Aligning LLMs with Biomedical Knowledge using Balanced Fine-Tuning
Zhenchao Tang, Fang Wang, Haohuai He, Jiale Zhou, Tianxu Lv, Jun Zhu, Shouzhi Chen, Minghao Yang, Yu Wang, Jiayang Wu, Yidong Song, Jianhua Yao
TL;DR
This work tackles the challenge of aligning LLMs with sparse biomedical knowledge by introducing Balanced Fine-Tuning (BFT), a lightweight post-training method that avoids costly reinforcement learning. BFT adds two adaptive weighting layers: token-level confidence to stabilize gradients and sample-level weighting based on the minimum group confidence to emphasize difficult spans, formalized as L_BFT(θ) = (1/B) ∑_{b=1}^B s_b ( ∑_t m_{b,t} w_{b,t} l_{b,t} ) / ( ∑_t m_{b,t} + ε ), with c_{b,t} and p_b^{conf} guiding the weights. Empirically, BFT improves medical reasoning, reduces forgetting on general-domain benchmarks, and yields biologically meaningful representations, enabling downstream tasks such as gene interaction prediction and single-cell perturbation response forecasting, while outperforming baselines like GeneAgent in biology without external APIs.

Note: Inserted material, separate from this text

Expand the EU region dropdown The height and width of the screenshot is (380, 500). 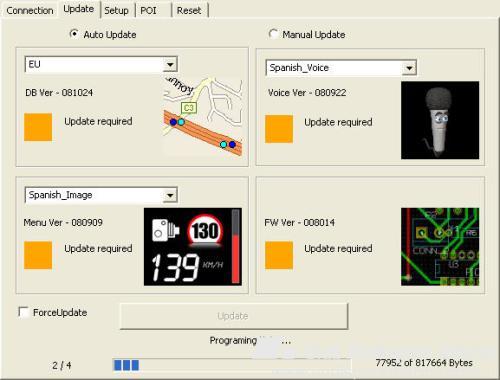[x=170, y=64]
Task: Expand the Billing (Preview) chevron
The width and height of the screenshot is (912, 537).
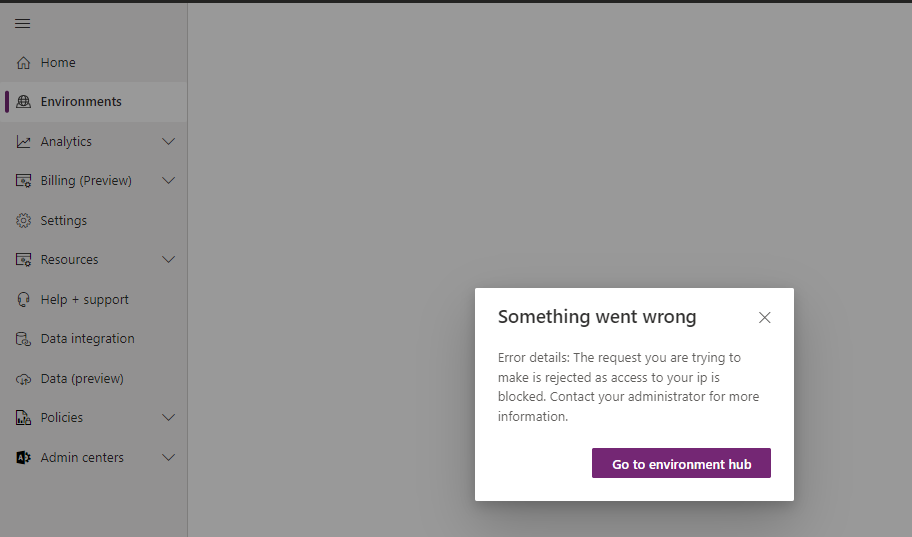Action: pos(168,180)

The results suggest that BFT generalizes beyond domain-specific tasks by embedding domain knowledge into the LLM’s representations through adaptive learning from biomedical data, offering a practical RL-free pathway to integrated biomedical reasoning. Overall, BFT provides a general, scalable framework to augment LLMs with structured biomedical knowledge, with broad implications for biomedical research and AI-assisted life sciences.
Abstract
Effective post-training is essential to align Large Language Models (LLMs) with specialized biomedical knowledge to accelerate life science research. However, current approaches face significant limitations. First, biomedical reasoning involves intricate mechanisms often represented by sparse textual data. Standard Supervised Fine-Tuning (SFT) tends to overfit to surface-level instruction patterns without effectively internalizing this fragmented scientific knowledge. Second, Reinforcement Learning (RL) is impractical for this domain, as defining meaningful rewards often necessitates prohibitive experimental validation (e.g., wet-lab verification of drug responses), rendering real-time feedback unfeasible. We propose Balanced Fine-Tuning (BFT), an efficient post-training method designed to learn complex reasoning from sparse data without external reward signals. BFT operates through a two-layer weighting mechanism: 1. At the token level, it scales loss via prediction probabilities to stabilize gradients and prevent overfitting; 2. At the sample level, it uses "minimum group confidence" to adaptively enhance the learning of hard samples. Experiments demonstrate that BFT significantly outperforms SFT. In medical tasks, it enables LLMs to acquire knowledge that SFT misses. In biological tasks, BFT-based LLMs surpass GeneAgent (an accurate agent for biology analysis) in biological process reasoning. Moreover, the text embeddings generated by BFT can be directly applied to downstream tasks, such as gene interaction and single-cell perturbation response prediction. These results indicate that BFT facilitates broad applications of LLMs in biomedical research.